Actor-critic methods offer several key advantages:
- Reduced variance: Lower variance than pure policy gradient methods like REINFORCE through value function baselines
- Sample efficiency: More efficient learning through bootstrapping compared to Monte Carlo methods
- Broad applicability: Can handle both discrete and continuous action spaces with online learning capability
Among the many extensions of A2C developed in the deep reinforcement learning literature,
Proximal Policy Optimization (PPO) deserves special mention: by clipping the policy update at each step to keep
the new policy within a trust region around the old one, PPO substantially improves training stability while remaining
simple to implement. As of the mid-2020s, PPO has become the de facto standard on-policy algorithm in continuous-control
benchmarks and, notably, in reinforcement learning from human feedback (RLHF) used to align large language models.

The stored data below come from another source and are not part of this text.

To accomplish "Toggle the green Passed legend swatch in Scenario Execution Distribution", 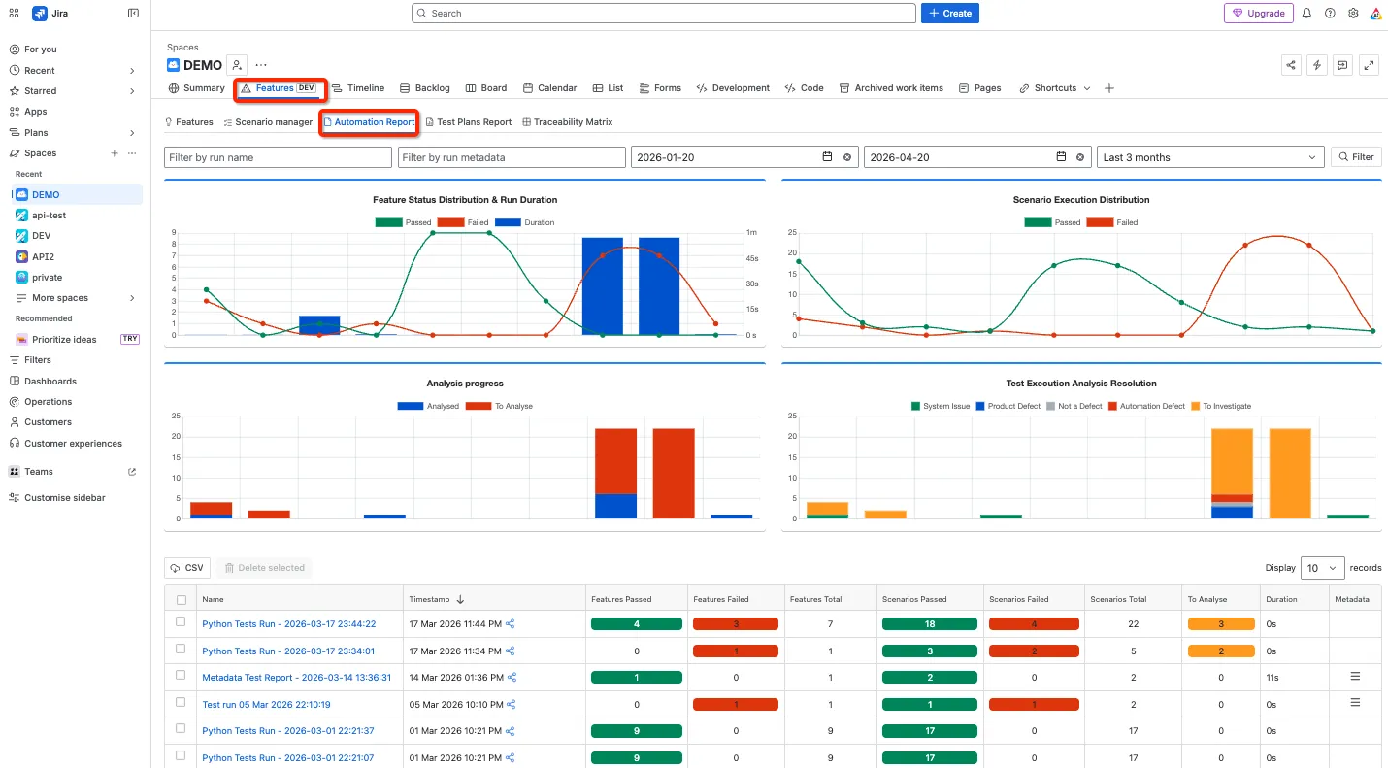I will 1038,222.
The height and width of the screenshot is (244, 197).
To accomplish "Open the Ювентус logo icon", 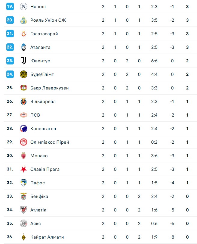I will [x=23, y=61].
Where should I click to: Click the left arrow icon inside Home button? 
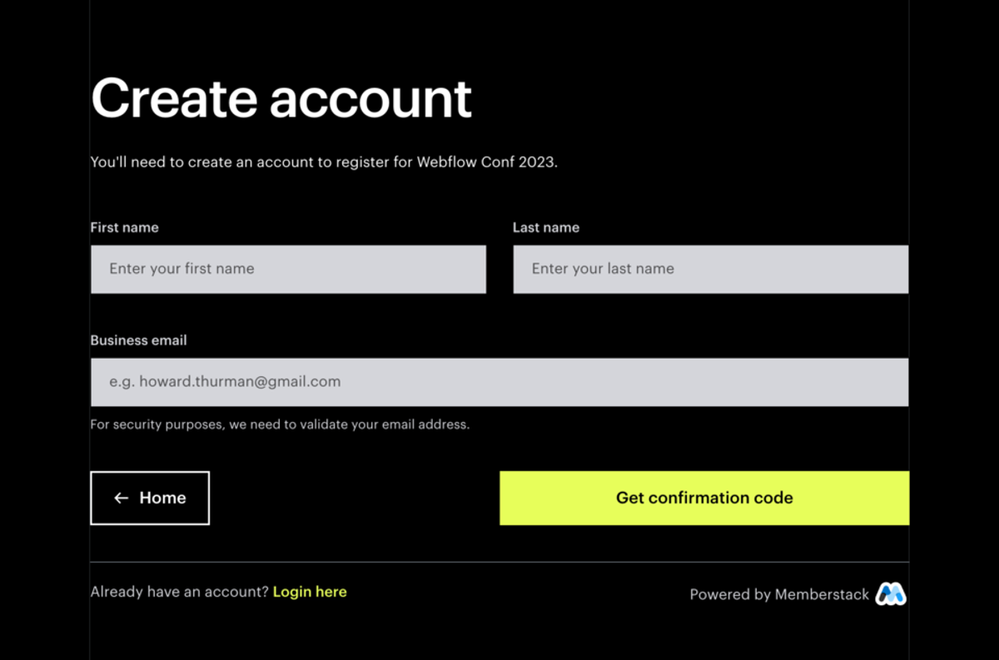[x=122, y=498]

Standard policy gradient methods optimize \(J(\pi_{\boldsymbol{\theta}})\) using the Euclidean gradient \(\nabla_{\boldsymbol{\theta}} J\),
which assumes an isotropic parameter space. However, the parameter space of a stochastic policy is
actually a statistical manifold, where Euclidean steps can be poorly scaled if the
curvature of the distribution family varies across directions. In our
natural gradient descent page,
we introduce the Fisher information matrix
as the Riemannian metric on this space,
demonstrating how natural gradients enable more stable and efficient optimization by accounting for
the underlying geometry of the policy distribution.